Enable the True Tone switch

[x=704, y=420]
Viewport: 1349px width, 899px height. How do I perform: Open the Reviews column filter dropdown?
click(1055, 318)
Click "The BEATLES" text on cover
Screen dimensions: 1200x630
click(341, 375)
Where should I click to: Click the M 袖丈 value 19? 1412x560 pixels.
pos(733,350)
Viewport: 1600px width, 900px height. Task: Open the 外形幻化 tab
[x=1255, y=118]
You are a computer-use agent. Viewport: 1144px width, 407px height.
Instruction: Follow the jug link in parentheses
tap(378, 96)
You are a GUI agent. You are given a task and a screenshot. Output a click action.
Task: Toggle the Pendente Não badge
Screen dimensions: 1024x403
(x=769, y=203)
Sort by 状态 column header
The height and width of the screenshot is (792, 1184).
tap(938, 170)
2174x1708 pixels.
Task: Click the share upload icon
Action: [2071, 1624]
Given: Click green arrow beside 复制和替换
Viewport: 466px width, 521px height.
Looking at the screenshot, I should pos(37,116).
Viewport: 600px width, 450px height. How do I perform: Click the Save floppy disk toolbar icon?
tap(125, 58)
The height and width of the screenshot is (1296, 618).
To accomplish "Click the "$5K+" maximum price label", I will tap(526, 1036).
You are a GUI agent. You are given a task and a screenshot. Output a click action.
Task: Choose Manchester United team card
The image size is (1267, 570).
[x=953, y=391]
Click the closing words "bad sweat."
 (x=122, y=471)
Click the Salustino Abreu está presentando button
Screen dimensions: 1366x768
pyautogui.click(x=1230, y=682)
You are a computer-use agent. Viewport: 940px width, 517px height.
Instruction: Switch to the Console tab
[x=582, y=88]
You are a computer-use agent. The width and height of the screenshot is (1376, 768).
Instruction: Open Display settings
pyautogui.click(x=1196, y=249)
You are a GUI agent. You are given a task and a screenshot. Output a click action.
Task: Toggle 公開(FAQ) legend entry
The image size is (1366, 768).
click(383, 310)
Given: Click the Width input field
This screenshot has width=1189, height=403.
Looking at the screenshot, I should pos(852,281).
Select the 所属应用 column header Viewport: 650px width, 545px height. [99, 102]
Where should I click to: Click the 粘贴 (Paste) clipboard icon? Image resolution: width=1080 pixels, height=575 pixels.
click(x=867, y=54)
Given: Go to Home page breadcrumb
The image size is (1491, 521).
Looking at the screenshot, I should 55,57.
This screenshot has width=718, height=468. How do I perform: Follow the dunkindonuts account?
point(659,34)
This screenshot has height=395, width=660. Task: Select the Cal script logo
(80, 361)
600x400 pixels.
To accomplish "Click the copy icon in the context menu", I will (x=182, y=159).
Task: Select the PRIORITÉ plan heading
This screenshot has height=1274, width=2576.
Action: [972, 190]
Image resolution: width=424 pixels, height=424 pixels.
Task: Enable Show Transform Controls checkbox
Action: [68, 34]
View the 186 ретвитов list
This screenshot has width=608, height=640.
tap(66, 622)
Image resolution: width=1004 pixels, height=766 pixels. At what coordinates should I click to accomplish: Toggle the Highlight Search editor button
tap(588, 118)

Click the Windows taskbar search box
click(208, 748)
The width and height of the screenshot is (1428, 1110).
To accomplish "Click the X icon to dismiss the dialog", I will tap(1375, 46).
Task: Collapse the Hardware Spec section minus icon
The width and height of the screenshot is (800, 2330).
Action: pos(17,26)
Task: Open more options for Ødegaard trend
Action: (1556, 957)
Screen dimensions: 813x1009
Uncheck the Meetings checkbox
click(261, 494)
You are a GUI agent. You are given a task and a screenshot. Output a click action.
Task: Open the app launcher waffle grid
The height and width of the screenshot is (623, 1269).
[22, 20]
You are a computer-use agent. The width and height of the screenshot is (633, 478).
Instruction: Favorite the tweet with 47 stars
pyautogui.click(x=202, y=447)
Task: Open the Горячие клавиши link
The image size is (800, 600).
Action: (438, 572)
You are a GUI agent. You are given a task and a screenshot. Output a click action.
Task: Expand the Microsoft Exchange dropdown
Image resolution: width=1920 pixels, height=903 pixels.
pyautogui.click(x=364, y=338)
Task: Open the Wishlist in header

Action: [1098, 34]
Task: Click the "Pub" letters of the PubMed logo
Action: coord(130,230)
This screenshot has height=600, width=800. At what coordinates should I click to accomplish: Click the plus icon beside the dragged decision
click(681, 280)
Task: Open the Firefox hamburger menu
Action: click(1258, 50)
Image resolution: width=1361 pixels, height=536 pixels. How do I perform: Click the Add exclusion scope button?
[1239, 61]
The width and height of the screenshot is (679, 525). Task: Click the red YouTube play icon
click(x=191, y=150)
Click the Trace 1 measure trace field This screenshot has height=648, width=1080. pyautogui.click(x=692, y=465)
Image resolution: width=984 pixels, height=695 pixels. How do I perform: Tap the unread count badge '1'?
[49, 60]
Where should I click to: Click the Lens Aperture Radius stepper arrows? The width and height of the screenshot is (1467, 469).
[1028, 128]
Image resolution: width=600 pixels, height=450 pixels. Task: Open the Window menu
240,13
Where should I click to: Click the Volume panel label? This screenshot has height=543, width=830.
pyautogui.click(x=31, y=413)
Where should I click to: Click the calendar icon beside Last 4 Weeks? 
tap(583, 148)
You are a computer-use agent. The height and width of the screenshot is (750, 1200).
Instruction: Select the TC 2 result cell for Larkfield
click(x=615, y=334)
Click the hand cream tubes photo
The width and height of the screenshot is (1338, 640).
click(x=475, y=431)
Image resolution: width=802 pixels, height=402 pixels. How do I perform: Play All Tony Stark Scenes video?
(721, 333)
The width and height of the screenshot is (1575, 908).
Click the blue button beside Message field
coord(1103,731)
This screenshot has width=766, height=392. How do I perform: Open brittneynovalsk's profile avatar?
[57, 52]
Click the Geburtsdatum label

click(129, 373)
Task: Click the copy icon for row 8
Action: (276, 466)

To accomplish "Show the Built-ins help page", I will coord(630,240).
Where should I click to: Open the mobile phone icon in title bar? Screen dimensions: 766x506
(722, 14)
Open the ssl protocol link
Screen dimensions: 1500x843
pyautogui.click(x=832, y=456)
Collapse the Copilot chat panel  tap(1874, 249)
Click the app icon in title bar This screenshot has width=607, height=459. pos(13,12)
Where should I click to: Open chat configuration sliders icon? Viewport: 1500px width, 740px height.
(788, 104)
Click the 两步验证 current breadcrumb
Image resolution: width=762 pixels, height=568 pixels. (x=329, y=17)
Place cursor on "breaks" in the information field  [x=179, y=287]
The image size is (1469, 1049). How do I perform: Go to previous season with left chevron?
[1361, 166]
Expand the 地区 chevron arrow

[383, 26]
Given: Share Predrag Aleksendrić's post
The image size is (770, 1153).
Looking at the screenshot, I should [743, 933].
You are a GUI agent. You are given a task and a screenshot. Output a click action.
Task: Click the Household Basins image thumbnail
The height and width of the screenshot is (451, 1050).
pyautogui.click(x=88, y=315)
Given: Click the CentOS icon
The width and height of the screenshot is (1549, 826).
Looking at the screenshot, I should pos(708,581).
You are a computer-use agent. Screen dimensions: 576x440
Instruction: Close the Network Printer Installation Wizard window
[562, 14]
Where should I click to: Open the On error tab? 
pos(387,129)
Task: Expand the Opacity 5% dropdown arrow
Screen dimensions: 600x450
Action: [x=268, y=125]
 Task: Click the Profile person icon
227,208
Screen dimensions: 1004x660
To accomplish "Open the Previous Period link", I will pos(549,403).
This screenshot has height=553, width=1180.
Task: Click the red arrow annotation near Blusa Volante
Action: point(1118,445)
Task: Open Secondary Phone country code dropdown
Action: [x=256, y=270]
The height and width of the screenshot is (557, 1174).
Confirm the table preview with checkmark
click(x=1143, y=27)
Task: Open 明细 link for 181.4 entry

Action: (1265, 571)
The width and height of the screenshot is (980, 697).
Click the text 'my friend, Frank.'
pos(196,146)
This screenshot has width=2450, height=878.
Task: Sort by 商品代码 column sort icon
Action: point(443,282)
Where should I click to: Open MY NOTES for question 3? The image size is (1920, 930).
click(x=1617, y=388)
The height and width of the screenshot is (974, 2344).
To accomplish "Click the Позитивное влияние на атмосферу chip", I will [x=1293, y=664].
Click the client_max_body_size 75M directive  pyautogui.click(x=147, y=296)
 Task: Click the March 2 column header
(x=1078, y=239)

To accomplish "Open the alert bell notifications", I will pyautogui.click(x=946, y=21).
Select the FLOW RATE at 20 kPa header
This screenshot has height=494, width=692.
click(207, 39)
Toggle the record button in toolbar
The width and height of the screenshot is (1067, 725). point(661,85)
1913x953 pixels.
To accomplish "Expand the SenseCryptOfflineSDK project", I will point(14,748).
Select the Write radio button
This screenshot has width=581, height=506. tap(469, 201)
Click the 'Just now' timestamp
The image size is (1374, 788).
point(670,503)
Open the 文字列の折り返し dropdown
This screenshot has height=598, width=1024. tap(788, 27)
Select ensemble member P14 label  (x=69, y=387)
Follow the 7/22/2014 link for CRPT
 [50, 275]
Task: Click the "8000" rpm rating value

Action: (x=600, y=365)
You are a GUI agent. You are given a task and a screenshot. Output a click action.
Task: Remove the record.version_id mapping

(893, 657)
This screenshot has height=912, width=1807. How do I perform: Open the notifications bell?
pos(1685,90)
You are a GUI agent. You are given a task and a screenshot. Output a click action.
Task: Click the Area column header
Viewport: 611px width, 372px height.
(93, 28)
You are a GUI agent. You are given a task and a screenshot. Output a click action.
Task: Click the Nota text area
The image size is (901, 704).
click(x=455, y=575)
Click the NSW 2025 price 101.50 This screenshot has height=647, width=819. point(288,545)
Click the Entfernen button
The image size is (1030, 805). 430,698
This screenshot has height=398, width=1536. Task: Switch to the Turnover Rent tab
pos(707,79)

**********

> _Task item_
Taking the entries above, write out exactly the lines starting with the line containing "The height and width of the screenshot is (451, 1050)." and going on through the line containing "Screen dimensions: 1004x660", both included, and nothing else.

> _Exercise output_
The height and width of the screenshot is (451, 1050).
pyautogui.click(x=88, y=315)
Given: Click the CentOS icon
The width and height of the screenshot is (1549, 826).
Looking at the screenshot, I should pos(708,581).
You are a computer-use agent. Screen dimensions: 576x440
Instruction: Close the Network Printer Installation Wizard window
[562, 14]
Where should I click to: Open the On error tab? 
pos(387,129)
Task: Expand the Opacity 5% dropdown arrow
Screen dimensions: 600x450
Action: [x=268, y=125]
 Task: Click the Profile person icon
227,208
Screen dimensions: 1004x660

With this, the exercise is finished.